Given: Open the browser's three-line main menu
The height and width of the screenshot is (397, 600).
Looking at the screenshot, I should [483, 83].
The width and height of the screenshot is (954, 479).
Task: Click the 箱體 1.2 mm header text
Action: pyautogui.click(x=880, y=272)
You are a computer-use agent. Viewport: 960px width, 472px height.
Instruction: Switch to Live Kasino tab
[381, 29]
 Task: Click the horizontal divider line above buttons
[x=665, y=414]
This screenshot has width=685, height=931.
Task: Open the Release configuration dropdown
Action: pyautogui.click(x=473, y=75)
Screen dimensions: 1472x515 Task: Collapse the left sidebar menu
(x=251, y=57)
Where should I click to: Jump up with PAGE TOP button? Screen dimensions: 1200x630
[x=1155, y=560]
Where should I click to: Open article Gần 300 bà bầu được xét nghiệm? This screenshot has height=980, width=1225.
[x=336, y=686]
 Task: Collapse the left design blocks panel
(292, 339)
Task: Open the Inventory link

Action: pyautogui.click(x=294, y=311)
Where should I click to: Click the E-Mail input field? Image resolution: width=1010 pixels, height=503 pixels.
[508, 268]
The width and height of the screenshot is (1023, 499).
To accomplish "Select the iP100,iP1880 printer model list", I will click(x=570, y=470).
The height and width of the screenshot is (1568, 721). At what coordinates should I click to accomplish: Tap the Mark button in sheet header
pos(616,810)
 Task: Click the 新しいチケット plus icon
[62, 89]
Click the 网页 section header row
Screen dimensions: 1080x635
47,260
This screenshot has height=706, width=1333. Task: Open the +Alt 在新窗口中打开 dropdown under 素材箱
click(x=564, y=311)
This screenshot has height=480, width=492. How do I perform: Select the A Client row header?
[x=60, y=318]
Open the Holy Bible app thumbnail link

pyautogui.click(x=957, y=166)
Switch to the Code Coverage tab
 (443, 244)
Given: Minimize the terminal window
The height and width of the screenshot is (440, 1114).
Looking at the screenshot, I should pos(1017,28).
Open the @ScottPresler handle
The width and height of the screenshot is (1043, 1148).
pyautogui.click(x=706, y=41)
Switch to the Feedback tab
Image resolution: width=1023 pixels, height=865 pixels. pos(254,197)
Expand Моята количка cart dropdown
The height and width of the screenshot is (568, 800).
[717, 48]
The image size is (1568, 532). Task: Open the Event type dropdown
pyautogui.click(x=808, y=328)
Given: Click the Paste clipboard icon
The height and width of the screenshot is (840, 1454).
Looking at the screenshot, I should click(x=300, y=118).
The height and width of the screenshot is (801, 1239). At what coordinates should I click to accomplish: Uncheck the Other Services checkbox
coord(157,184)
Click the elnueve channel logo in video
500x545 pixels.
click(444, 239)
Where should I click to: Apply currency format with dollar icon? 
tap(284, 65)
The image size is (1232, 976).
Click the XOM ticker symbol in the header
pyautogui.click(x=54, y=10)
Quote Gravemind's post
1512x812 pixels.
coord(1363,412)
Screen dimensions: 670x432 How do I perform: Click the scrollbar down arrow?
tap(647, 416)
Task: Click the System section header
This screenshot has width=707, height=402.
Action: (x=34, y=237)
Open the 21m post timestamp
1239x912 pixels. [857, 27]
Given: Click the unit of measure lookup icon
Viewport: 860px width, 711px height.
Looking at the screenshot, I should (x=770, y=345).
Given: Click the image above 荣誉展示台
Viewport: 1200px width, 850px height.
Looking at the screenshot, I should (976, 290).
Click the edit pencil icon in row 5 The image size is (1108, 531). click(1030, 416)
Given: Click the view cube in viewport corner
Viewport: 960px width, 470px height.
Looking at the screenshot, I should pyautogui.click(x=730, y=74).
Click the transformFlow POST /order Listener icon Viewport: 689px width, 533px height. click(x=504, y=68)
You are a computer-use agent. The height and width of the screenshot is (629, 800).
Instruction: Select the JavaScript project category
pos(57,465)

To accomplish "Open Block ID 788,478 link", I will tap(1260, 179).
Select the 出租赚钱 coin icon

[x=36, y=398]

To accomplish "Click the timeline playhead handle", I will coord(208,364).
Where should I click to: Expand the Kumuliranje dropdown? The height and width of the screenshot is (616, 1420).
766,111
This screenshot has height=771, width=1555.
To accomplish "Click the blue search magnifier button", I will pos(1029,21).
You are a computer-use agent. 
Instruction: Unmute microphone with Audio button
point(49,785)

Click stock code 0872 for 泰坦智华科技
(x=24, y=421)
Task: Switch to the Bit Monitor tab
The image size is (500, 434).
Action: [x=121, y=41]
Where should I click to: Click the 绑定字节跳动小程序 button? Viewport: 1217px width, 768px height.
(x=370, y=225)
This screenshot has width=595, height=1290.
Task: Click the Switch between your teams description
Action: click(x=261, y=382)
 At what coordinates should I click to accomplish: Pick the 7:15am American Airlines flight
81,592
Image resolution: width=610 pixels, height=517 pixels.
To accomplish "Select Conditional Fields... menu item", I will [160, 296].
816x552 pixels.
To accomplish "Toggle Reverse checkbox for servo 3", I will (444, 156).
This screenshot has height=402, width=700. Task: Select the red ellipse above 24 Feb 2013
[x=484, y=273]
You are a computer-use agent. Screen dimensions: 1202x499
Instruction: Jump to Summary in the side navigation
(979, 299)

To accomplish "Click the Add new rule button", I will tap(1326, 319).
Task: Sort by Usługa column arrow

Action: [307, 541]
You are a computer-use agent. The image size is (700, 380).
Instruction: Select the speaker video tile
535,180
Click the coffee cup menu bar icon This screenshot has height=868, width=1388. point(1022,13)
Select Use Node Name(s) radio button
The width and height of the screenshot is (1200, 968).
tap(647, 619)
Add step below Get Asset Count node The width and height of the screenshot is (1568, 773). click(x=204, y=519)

- - - - -

- **WHAT YOU WILL DO**:
Above this task is a listing. Restate, word for word and with nothing added, the lines from the one with "Given: Click the view cube in viewport corner" through the one with "You are a computer-use agent. The height".

- **EXERCISE RESPONSE**:
Given: Click the view cube in viewport corner
Viewport: 960px width, 470px height.
Looking at the screenshot, I should pyautogui.click(x=730, y=74).
Click the transformFlow POST /order Listener icon Viewport: 689px width, 533px height. click(x=504, y=68)
You are a computer-use agent. The height and width of the screenshot is (629, 800).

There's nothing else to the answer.